I want to limit access to a single directory on the hard disk (log files) to few processes (log files for a single process for example). All processes run under the same user, so file system access restrictions are not an option.

What are my options? AppArmor? SELinux?

I don't want to restrict single processes, I want to restrict all processes from accessing a directory except a few select ones. Seems AppArmor can't do that.

leoluk
  • 193
  • 1
  • 5
  • For comparison between SELinux and AppArmor you can review my earlier post http://security.stackexchange.com/questions/29378/comparsion-between-apparmor-and-selinux – Ali Ahmad Feb 01 '13 at 19:55

3 Answers3

8

The upside -- yes, you can do this with SELinux. The downside -- you have to know SELinux. :)

You can execute these processes in different SELinux domains. E.g. let's call two processes "privapp" and "unprivapp" -- privapp is able to access /var/lib/app/log and unprivapp cannot access /var/lib/app/log, despite running as the same user.

So, you create two domains privapp_t and unprivapp_t and label the executables as privapp_exec_t and unprivapp_exec_t. You then label /var/lib/app/log as var_lib_privapp_rw_t and indicate that only a process running as privapp_t is able to access it.

This is the easy part -- the hard part is expressing the above in the policy language, which is the bit known to drive grown men and women to tears. :)

mricon
  • 6,238
  • 22
  • 27
1

I don't think you are going to be able to accomplish that with only a single user. The closest thing to what you are talking about that I can think of is the way Android does it, and that is simply that each process runs under it's own user, thus it can only access it's own files and files of those processes that allow it access.
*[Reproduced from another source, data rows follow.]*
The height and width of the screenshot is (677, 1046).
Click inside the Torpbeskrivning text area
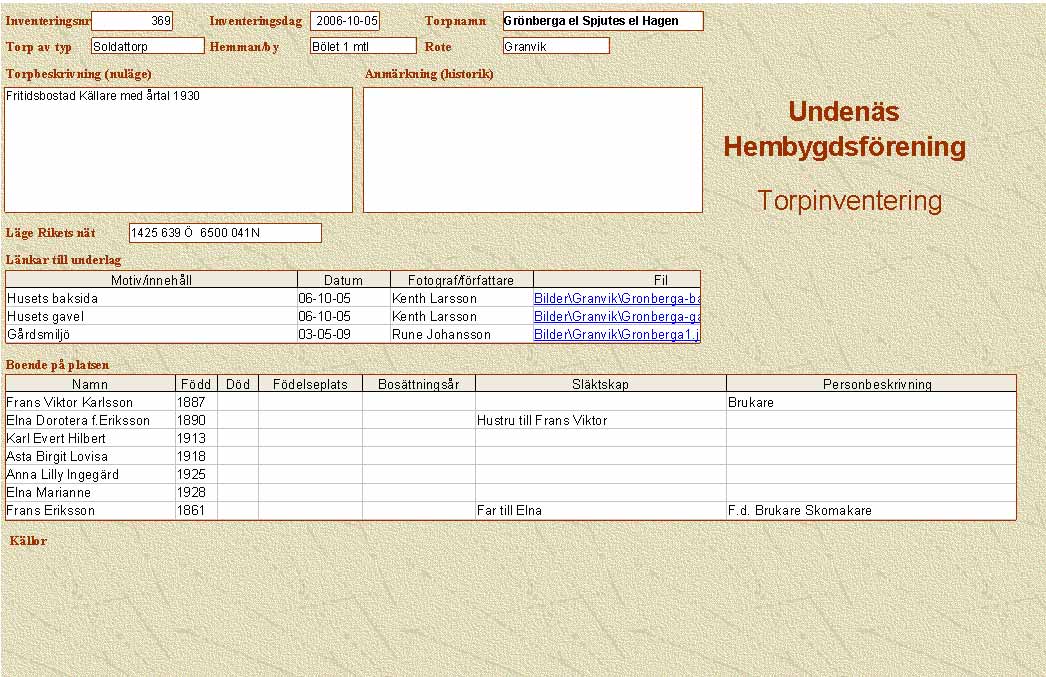[179, 150]
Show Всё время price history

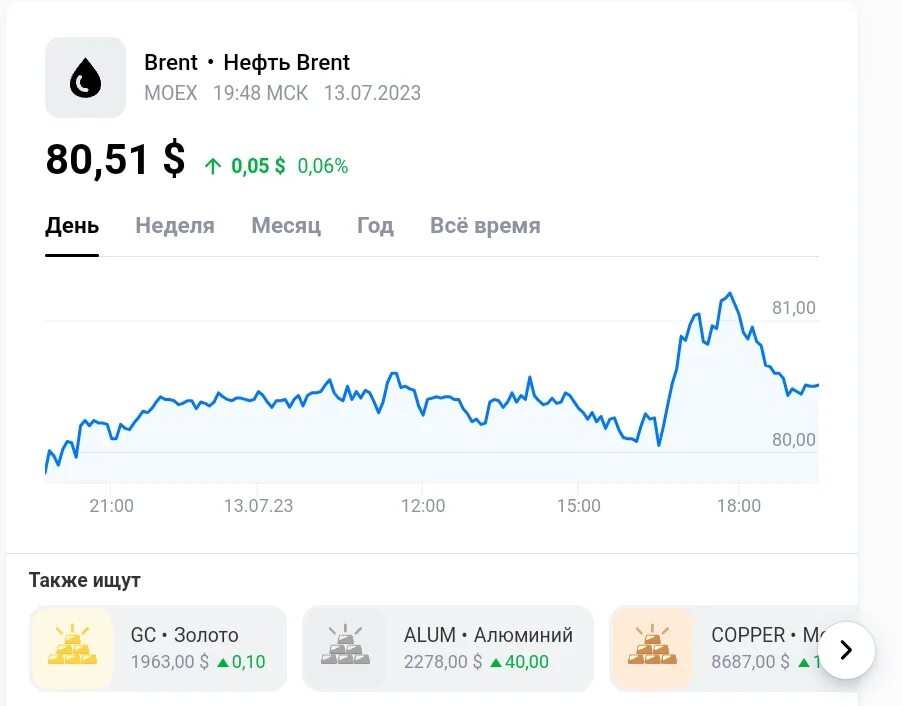[x=485, y=226]
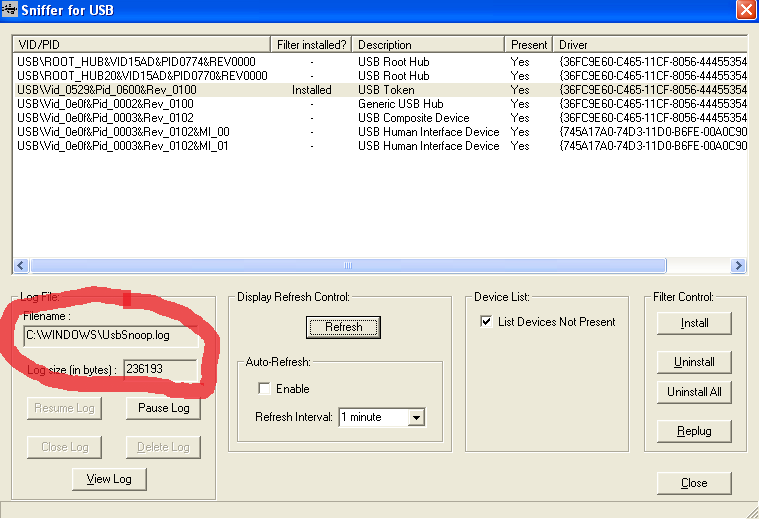Screen dimensions: 759x519
Task: Pause logging with Pause Log button
Action: (x=163, y=408)
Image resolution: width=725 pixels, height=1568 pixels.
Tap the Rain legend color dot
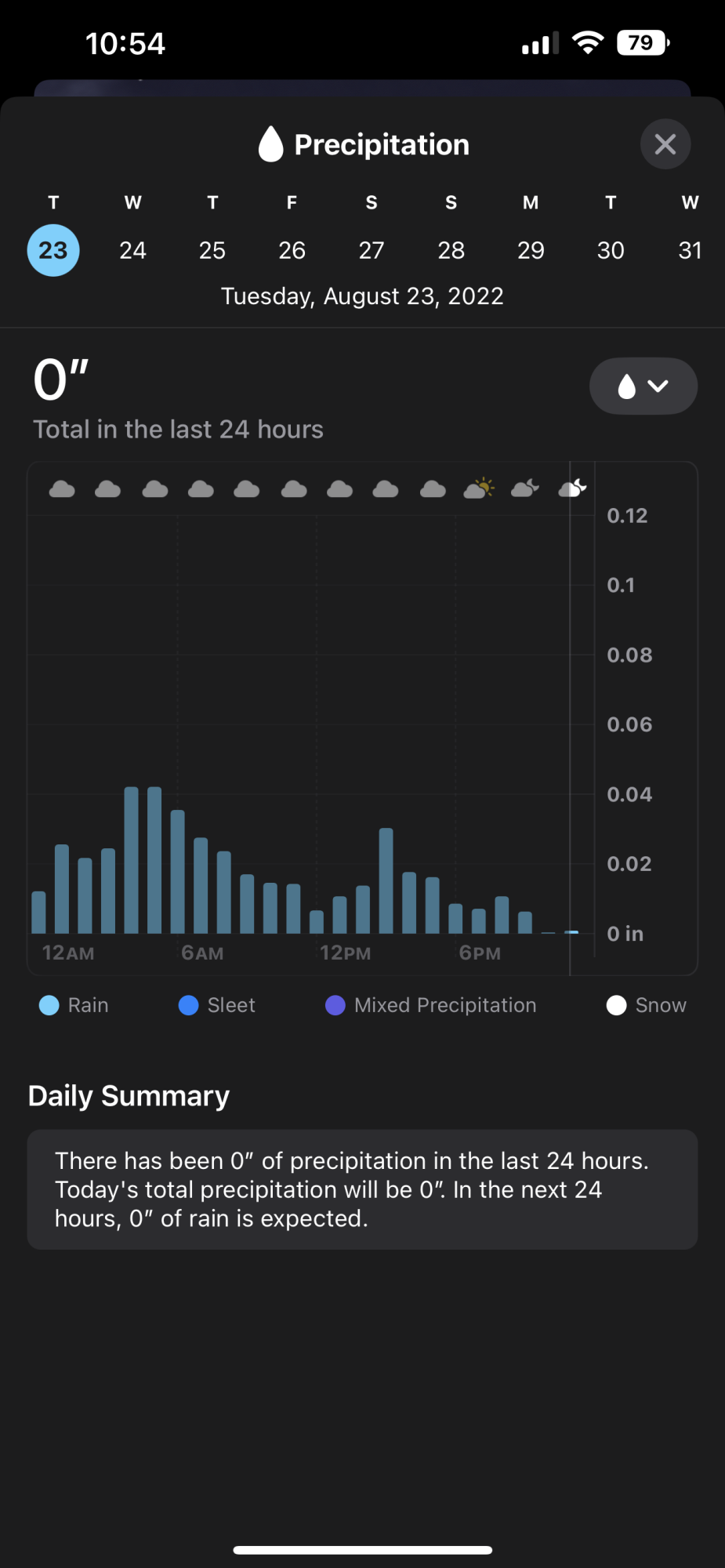tap(49, 1005)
Processes themselves aren't strong identities in any system I know of.

AJ Henderson
  • 41,816
  • 5
  • 63
  • 110
  • It's easily possible using mandatory access control, I'm just unsure about the best way to do it. – leoluk Feb 01 '13 at 19:56
  • It's even more easily possible when running processes under separate user accounts. Why use a nailgun when a hammer will suffice? – Stephen Touset Feb 01 '13 at 20:25
  • @Leoluk - Yes, mandatory access control would solve it, but you said they were running under a single user. Mandatory access control effectively means that it is being split to the process itself which is basically equivalent to giving them their own user. – AJ Henderson Feb 01 '13 at 20:27
1

I would recommend to look into remote syslog. This way you can be sure that logs cannot be deleted or tampered with.

Lucas Kauffman
  • 54,169
  • 17
  • 112
  • 196